Some yardeners prefer to have a live Christmas tree for the holidays so they are able to plant the tree outside to offer pleasure for decades. The first question is, what kind of tree makes the best live tree? The answer in part is determined by which species are being sold in your neighborhood garden centers.
In any case, unlike folks buying a cut tree that will be thrown away after the holiday, you need to give special attention to how big your cute little live tree is going to get 20 years from now. You need to be sure you have the space to grow that tree you intend to plant after Christmas.

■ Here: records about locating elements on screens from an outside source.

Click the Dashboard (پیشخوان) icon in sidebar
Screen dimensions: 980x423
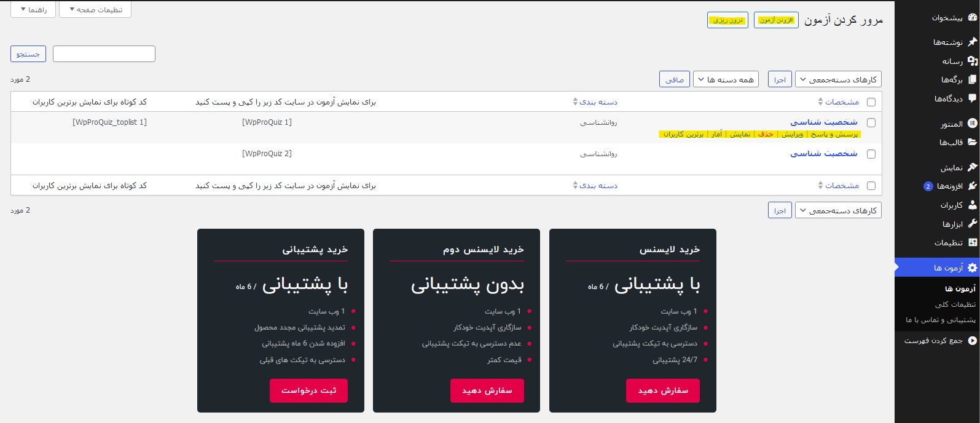(972, 18)
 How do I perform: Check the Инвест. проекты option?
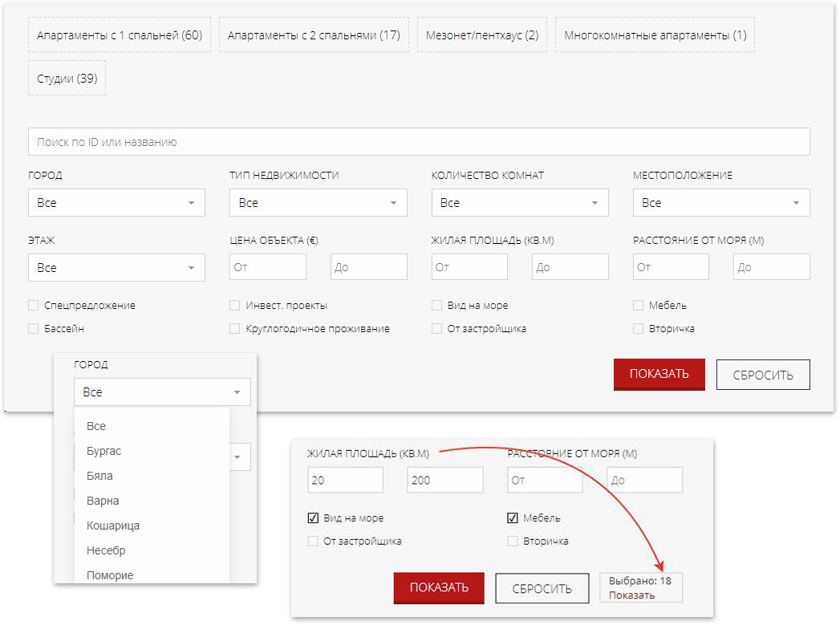235,306
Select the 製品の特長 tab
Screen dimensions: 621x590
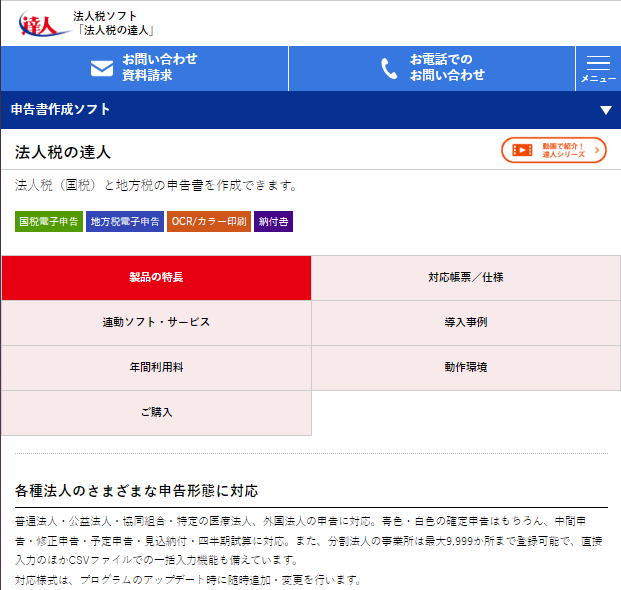[x=156, y=278]
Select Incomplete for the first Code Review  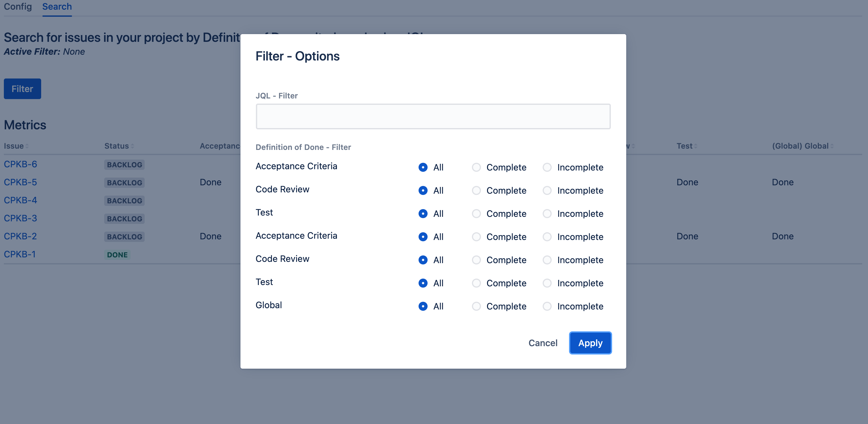[547, 191]
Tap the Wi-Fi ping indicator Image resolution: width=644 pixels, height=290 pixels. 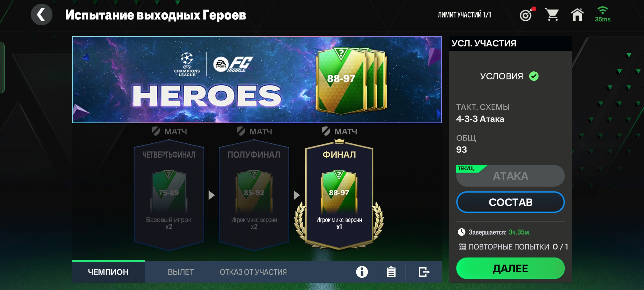603,15
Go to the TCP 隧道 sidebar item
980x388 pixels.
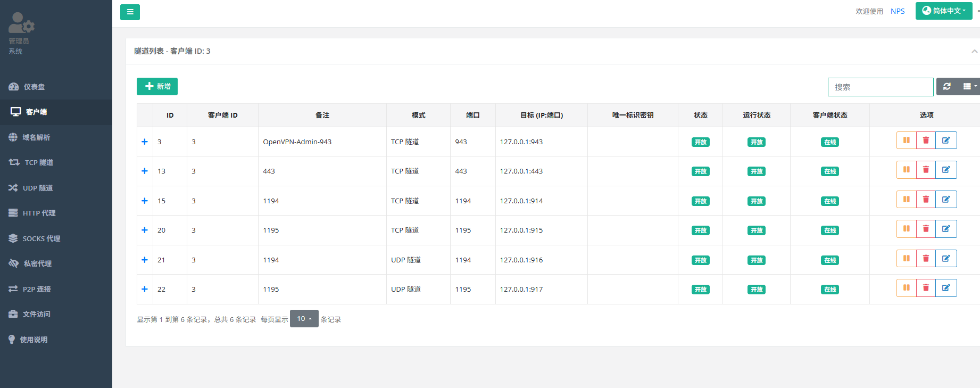pos(38,162)
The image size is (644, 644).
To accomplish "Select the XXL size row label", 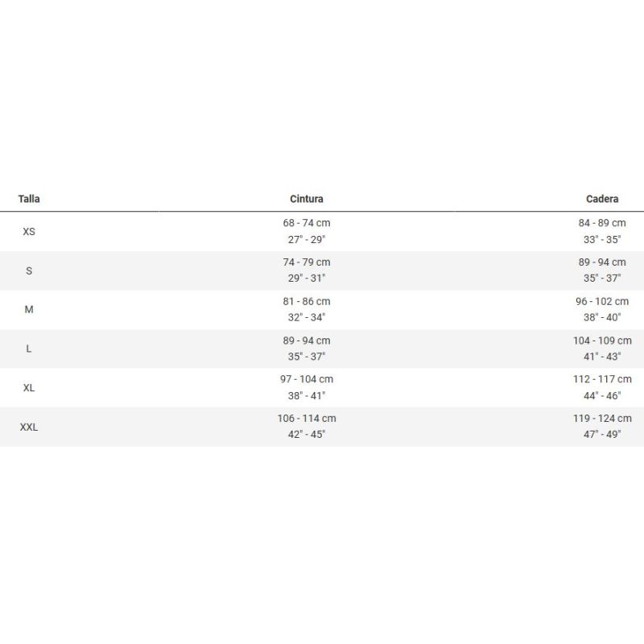I will [29, 427].
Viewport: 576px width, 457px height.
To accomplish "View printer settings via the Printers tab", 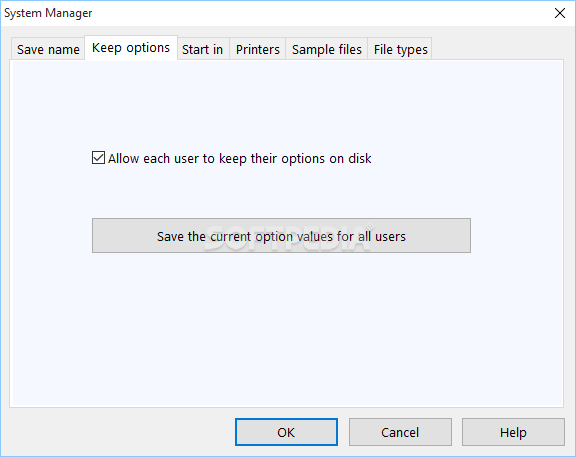I will 258,49.
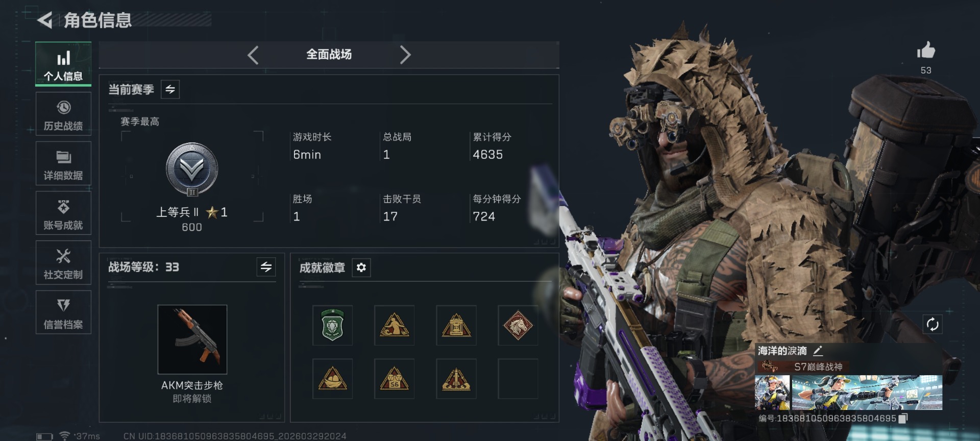Toggle the swap button beside 战场等级

[x=266, y=267]
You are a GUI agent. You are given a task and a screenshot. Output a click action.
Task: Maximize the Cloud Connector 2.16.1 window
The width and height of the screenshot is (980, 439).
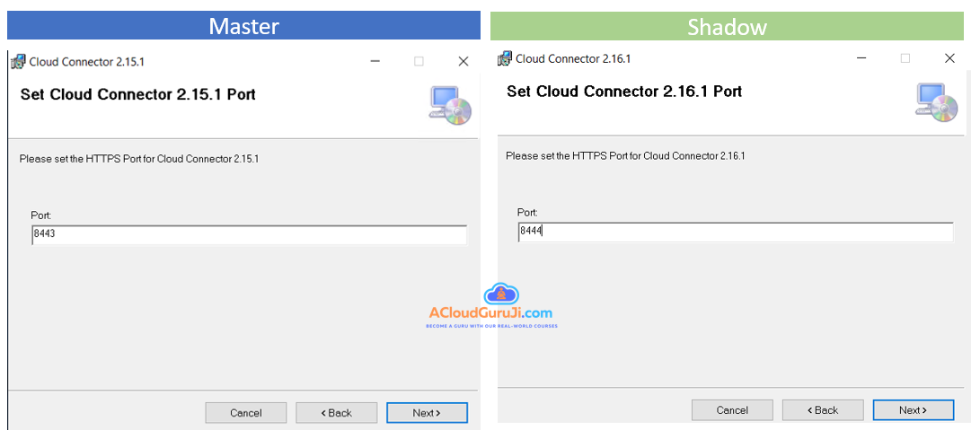tap(905, 58)
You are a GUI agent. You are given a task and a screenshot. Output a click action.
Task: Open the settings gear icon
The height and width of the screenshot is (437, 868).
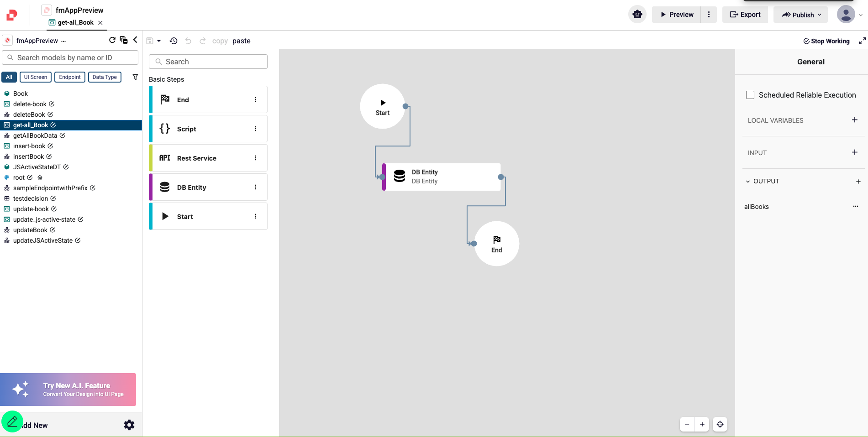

Again, unlike the folks buying the cut tree, you are not limited to having a species of tree traditionally used at Christmas such as the Scotch pine or blue spruce. You can use almost any evergreen tree that you feel is attractive and will work best later on in the home landscape. So the trees to consider as live trees are evergreens, which include arborvitae, junipers, Canadian hemlock, Scotch pine, white pine, blue spruce, Douglas fir, Balsam fir and red cedar.
Dig the hole early on
Just in case there is a cold spell and causes the ground to freeze around Christmas time, it is wise to dig your hole for the live tree before then. Fill it with leaves to keep it from freezing.
When you get your tree, store it in an unheated but sheltered area such as a garage or porch, out of the wind and sun. Do not expose your tree to freezing temperatures.
This is important: Under normal circumstances your live tree should not be kept inside your heated home for more than 10 days, and seven days is better, so plan accordingly. Many live Christmas trees die by spring because the owner wanted to have the tree indoors “just for a few more days.” However, there is now a product on the market that will allow you to keep your live tree safely indoors for up to two weeks.
Going by the name Vacation, http://tinyurl.com/yean6qz, this is a natural chemical drought treatment that when used with watering your live Christmas tree, you do not have to water it at all for the two weeks it’s in the house, with no harm coming to the tree. Wiegand’s Nursery, (586) 286-3655, in Macomb Township carries Vacation.
Mulch is critical, too
When you do take the tree outside again, take it back to the sheltered area first for a few days and then you can move it out into the cold, cruel world.
See my Web site, www.yardener.com, for instructions on how to plant a tree. A 3-inch layer of mulch is critical to prevent your tree’s roots from freezing too quickly. Water so the soil is moist, but do not flood the tree or it will die.